Kenya achieved independence in 1963, and the Sutcliffes decided to return to England. With two children and another on the way, Sutcliffe wanted to find a secure, stable job. His parents had both been teachers, as had his grandfather, so working as a teacher seemed a natural progression: he would be able to use his maths degree and pass on his knowledge to others.

In 1964, he was appointed maths teacher at Queen Elizabeth Grammar in Penrith, Cumbria. His third daughter, Sarah, was born later that year. He relished his new career, regularly choosing to spend his holidays marking exam papers. In 1973, he was appointed head of maths.

He loved the contact with pupils. He always respected teenagers, and they responded in kind. But it was the cockier, naughtier pupils who often made the greatest impression: he would simply say, “We’re good friends now.”

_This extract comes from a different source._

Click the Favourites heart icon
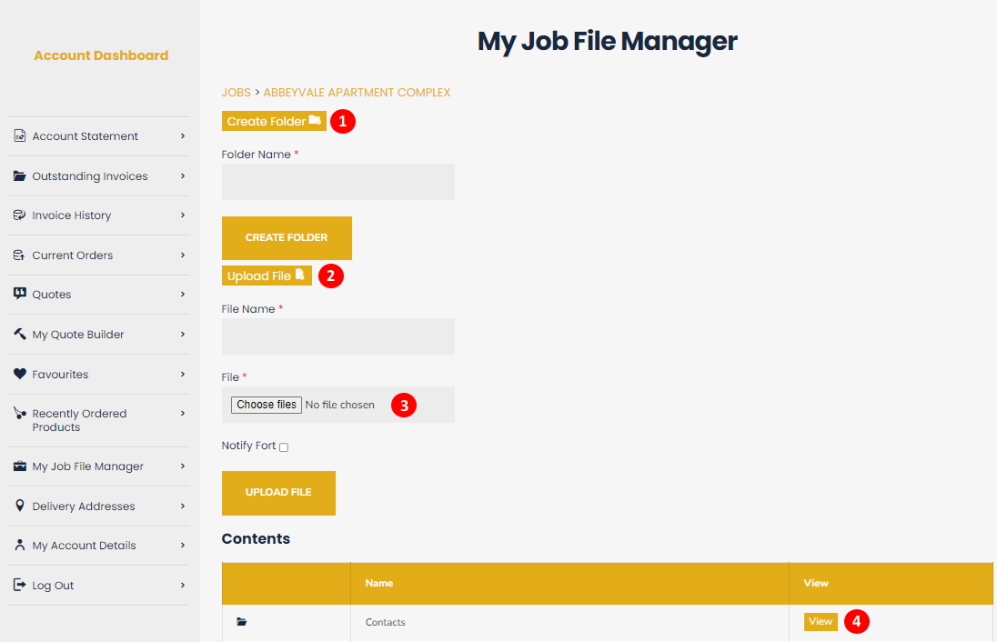 [x=18, y=374]
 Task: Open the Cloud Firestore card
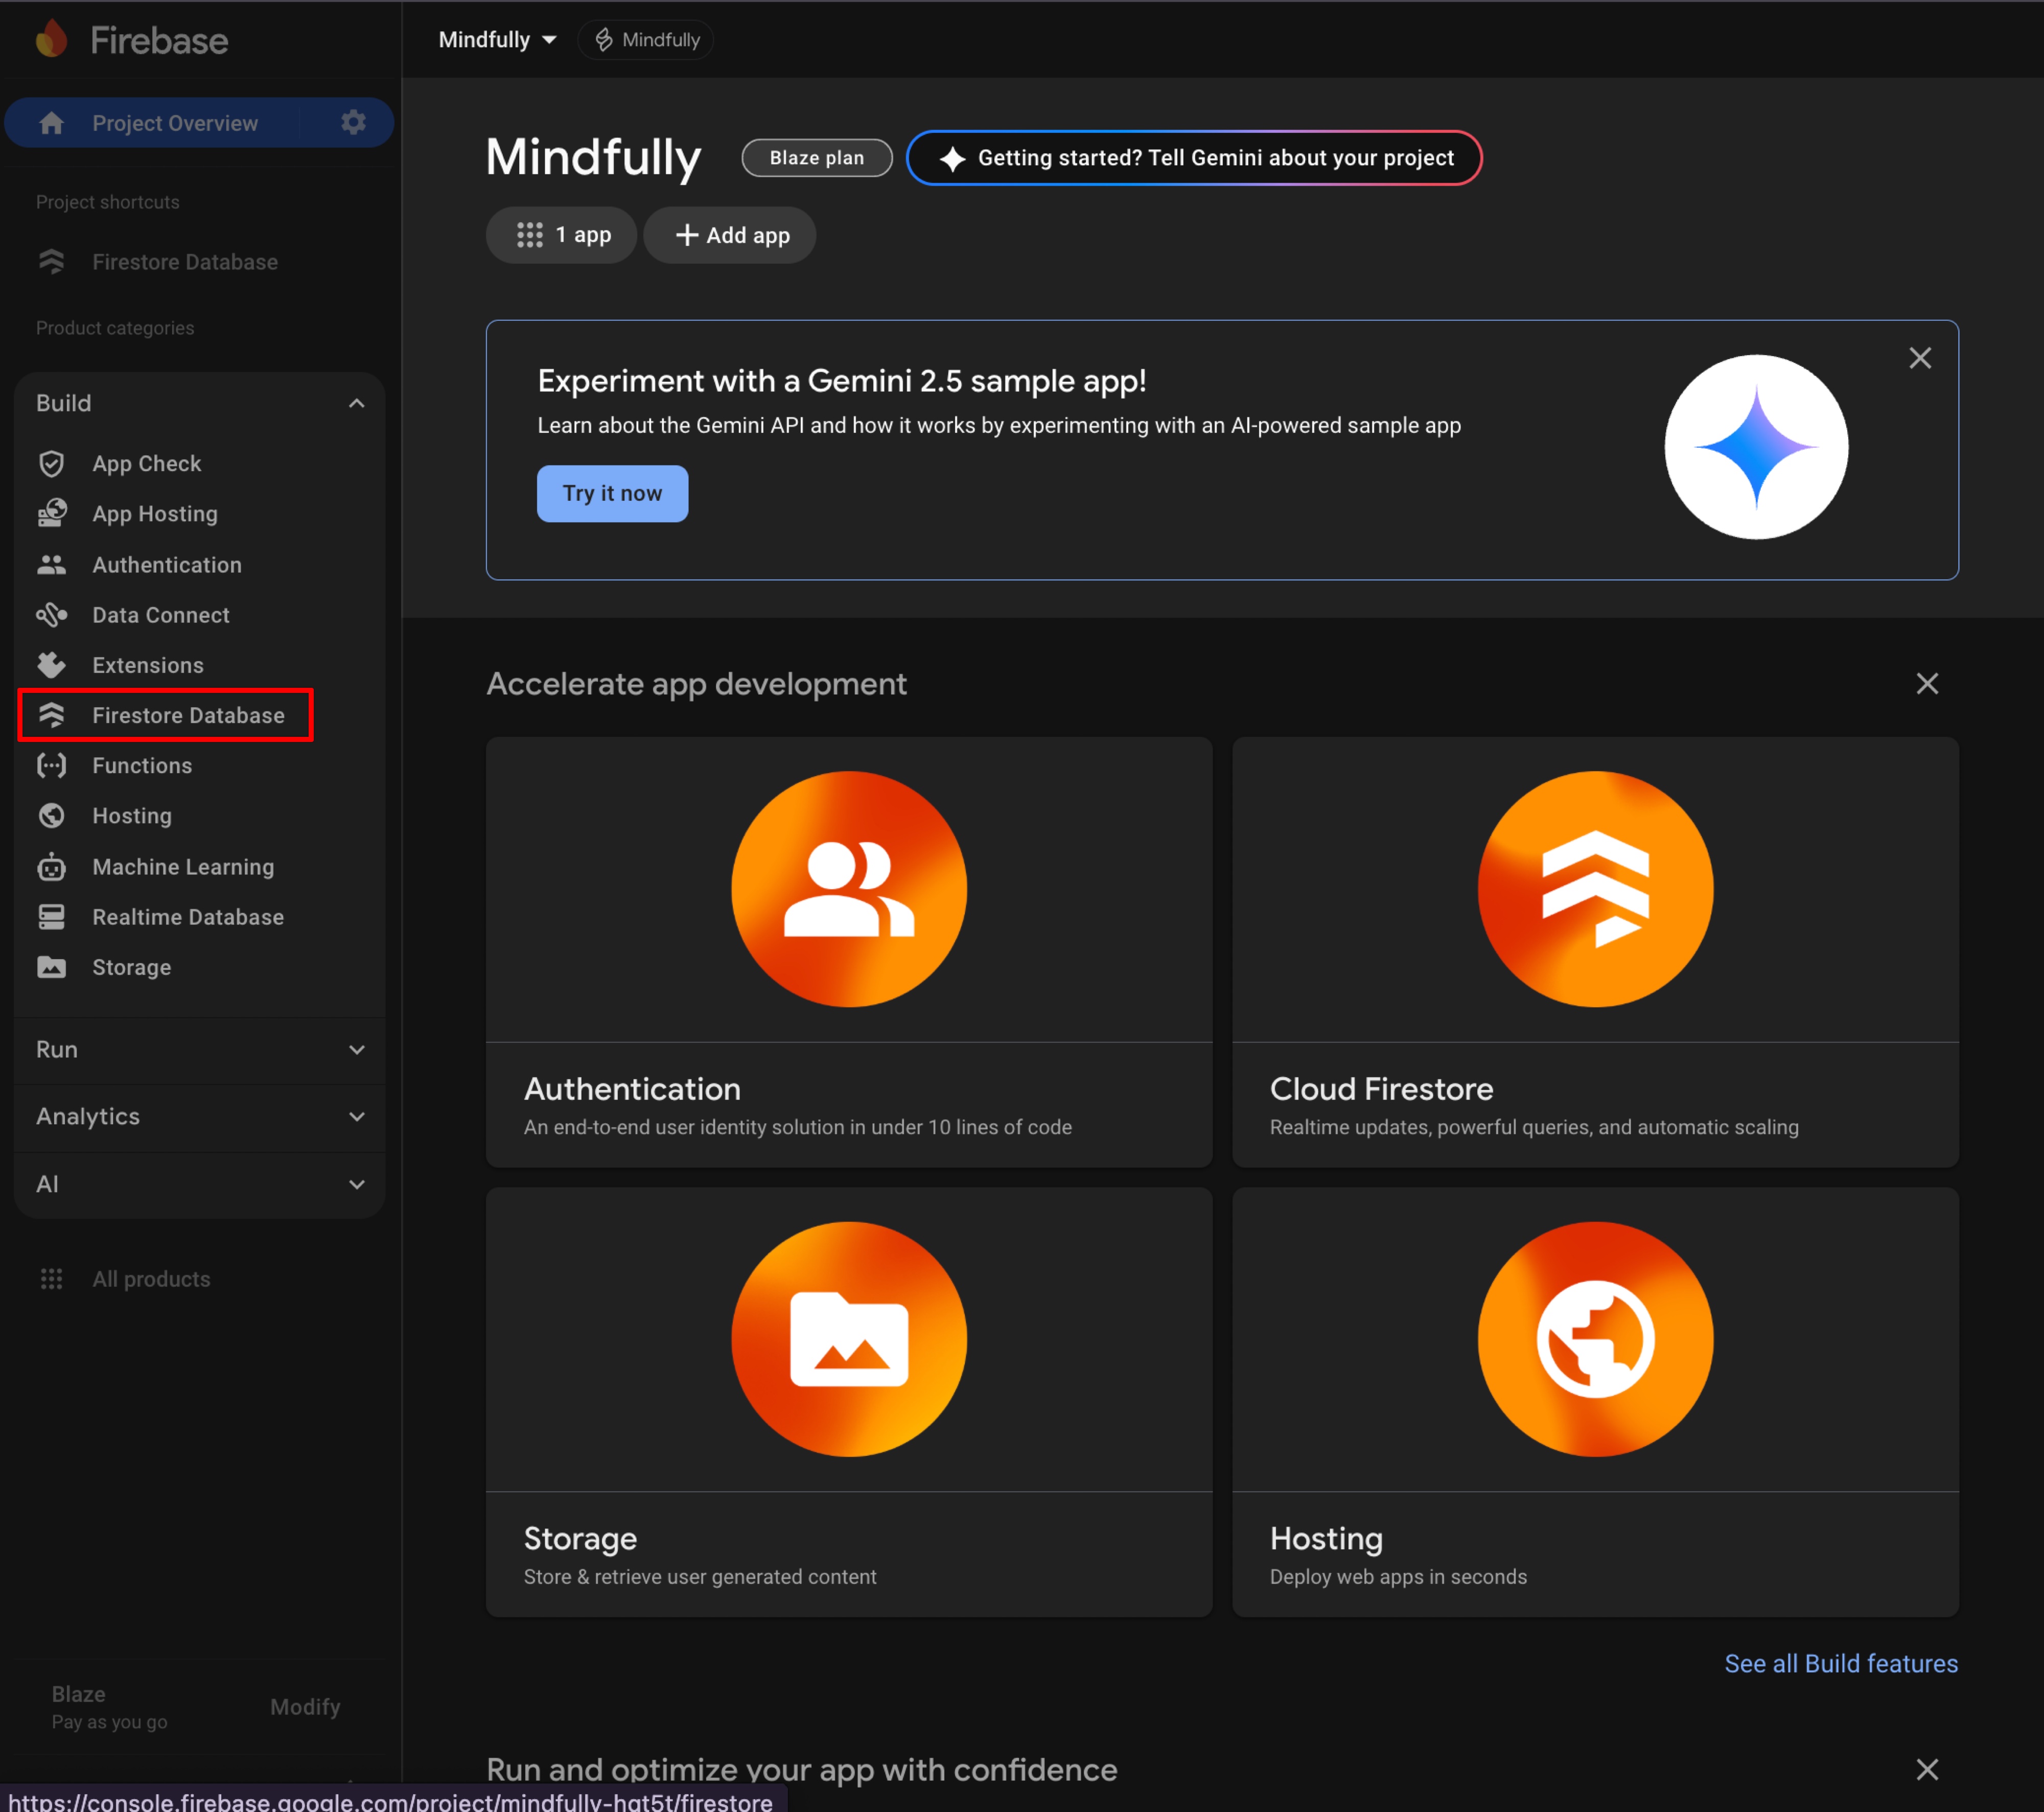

When he retired in 1984, he was one of the few teachers in school for whom pupils would spontaneously stand whenever he walked into a room.

Since his time with the RAF, Sutcliffe’s desire to fly had remained undiminished. So, while teaching at Queen Elizabeth, he trained for a private pilot’s licence. The venture proved expensive and he was eventually forced to give up. But in his retirement, without a young family to support, he requalified. He flew regularly, and only quit when he lost the sight in one eye at the age of 85.

Beryl died in 1989, but Sutcliffe maintained close friendships with many former teaching colleagues. He played golf and tennis with fellow teachers, and kept up with others through regular phone calls.

When he lost the sight in his second eye in 2005, he moved to Somerset to be nearer his family. But he remained active and alert. Ever the teacher, he encouraged one of the carers at his old-age home to take an NVQ. And he entertained fellow residents by compiling quizzes. To the last, he believed knowledge was to be shared with others.

Peter Sutcliffe is survived by his three daughters, his half-brother Charles and four grandchildren.